I ran GATK4 on a single WES BAM file from The Cancer Genome Atlas (TCGA) program.
This is how an example SNP call looks like:
chr22 10685693 . A G,<NON_REF> 307.60 . BaseQRankSum=1.267;DP=52;ExcessHet=3.0103;MLEAC=1,0;MLEAF=0.500,0.00;MQRankSum=-4.582;RAW_MQandDP=91525,52;ReadPosRankSum=0.279 GT:AD:DP:GQ:PL:SB 0/1:34,18,0:52:99:315,0,697,414,751,1165:18,16,1,17
As you can see the PL field features six comma-separated integers: 315,0,697,414,751,1165. My understanding derived from the answer here is that this should correspond to the following (phred-adjusted) genotype likelihoods (N corresponds to NON_REF):
AA: 315
AG: 0
GG: 697
AN: 414
GN: 751
NN: 1165
It appears we have overwhelming evidence of a heterozygous SNP A/G: 34 calls for A, 18 calls for G and 0 calls for anything else. This data makes sense if you follow the formula for computing PL as shown here.
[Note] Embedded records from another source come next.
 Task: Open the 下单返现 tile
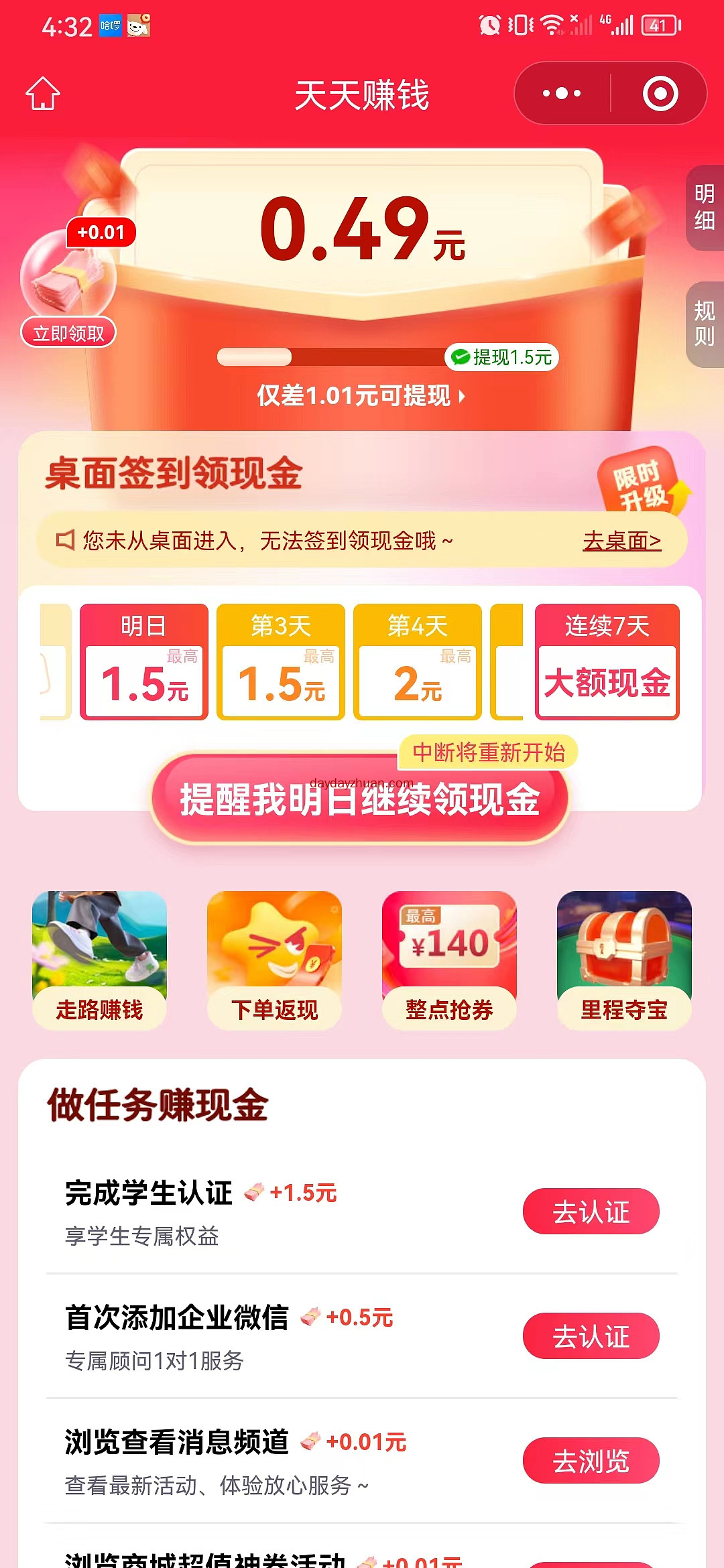pos(274,960)
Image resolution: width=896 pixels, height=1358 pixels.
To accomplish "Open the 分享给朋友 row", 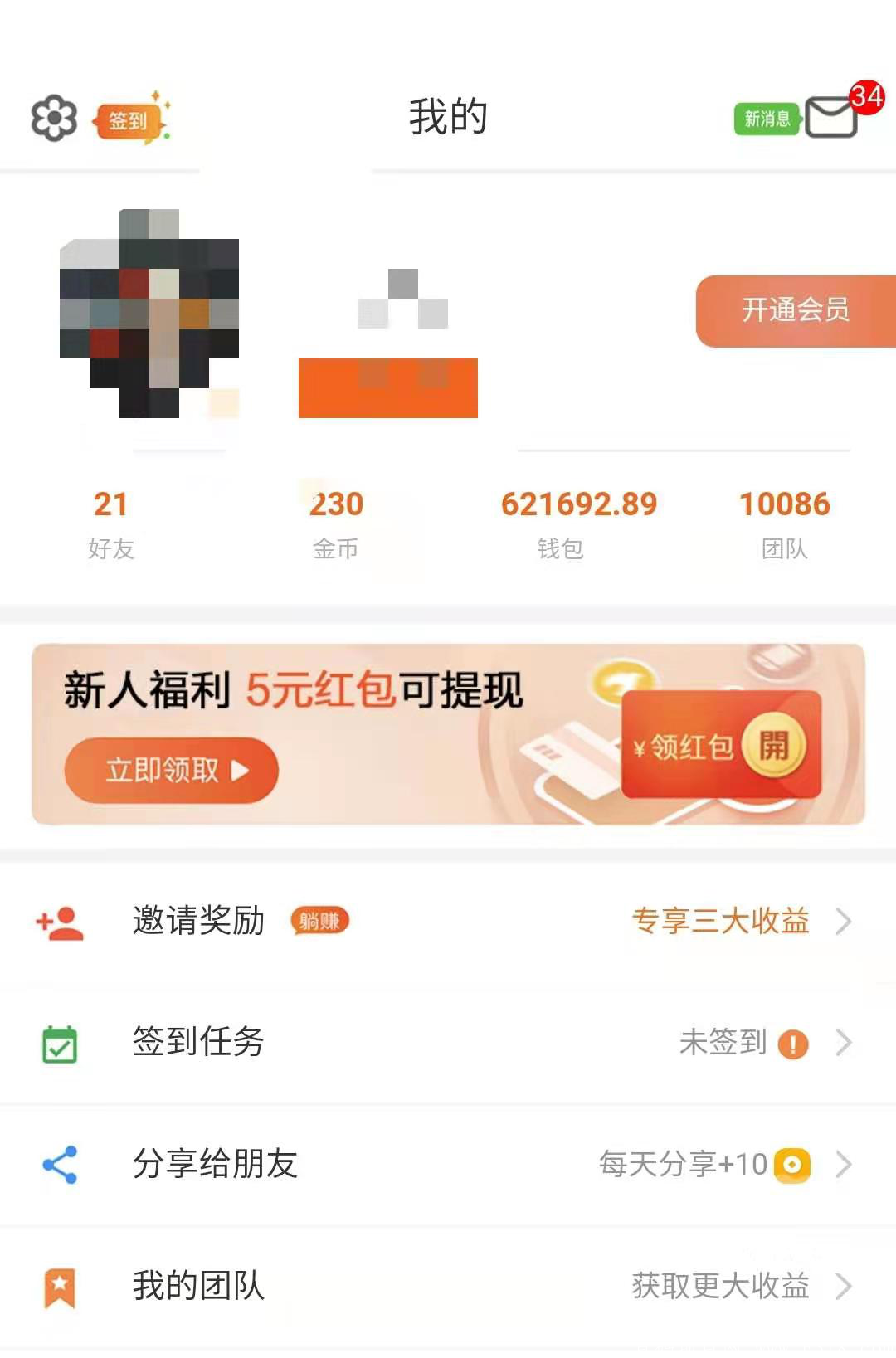I will (x=448, y=1164).
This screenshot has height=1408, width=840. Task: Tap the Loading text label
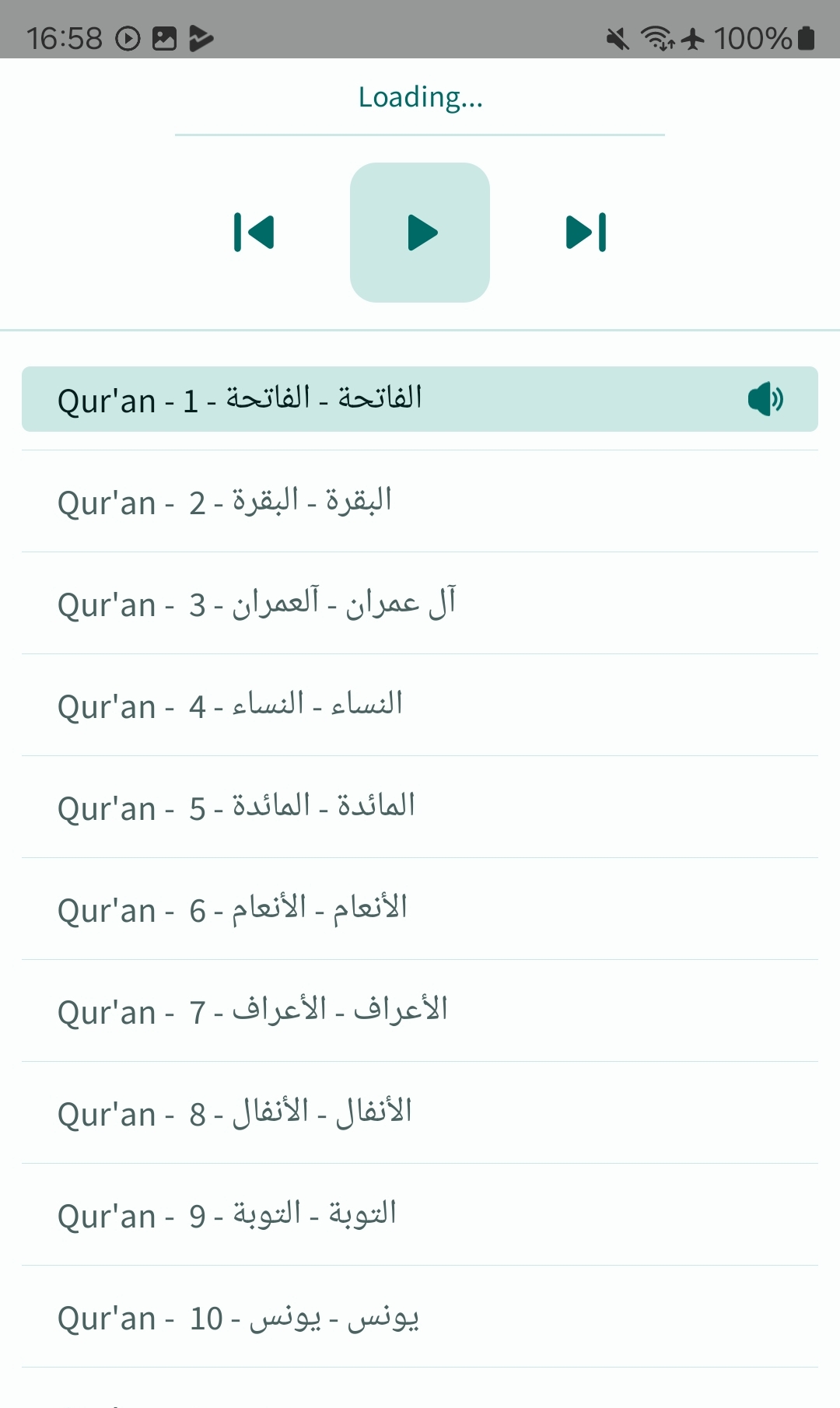click(420, 98)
Briefly, probability of genotype given data is going to be very high (almost 1) for AG, and $-10* log(1) = 0$. Conversely it will be very low for CC, CT or TT (NON_REF), in the order of $10^-100$, and $-10 * log(10^-100) ~ 1165$. Given allelic imbalance of A vs G, it also makes sense that AA is more likely than GG.
EDIT
As pointed out in the comments, gVCF file shouldn't be used in downstream analysis, one can combine (multiple) gVCF files(s) into finished genotypes using the GenotypeGVCFs
command of gatk
. This gets rid of NON_REF SNPs, with the result, which looks like this:
chr22 10685693 . A G 307.60 . AC=1;AF=0.500;AN=2;BaseQRankSum=1.27;DP=52;ExcessHet=3.0103;FS=31.510;MLEAC=1;MLEAF=0.500;MQ=41.95;MQRankSum=-4.582e+00;QD=5.92;ReadPosRankSum=0.279;SOR=4.04 GT:AD:DP:GQ:PL 0/1:34,18:52:99:315,0,697
With the PL field corresponding to:
AA: 315
AG: 0
GG: 697
you're currently looking at a *.g.vcf file, you'd better call GenotypeGVcf before looking at those values...
Thanks, that sounds like good advise!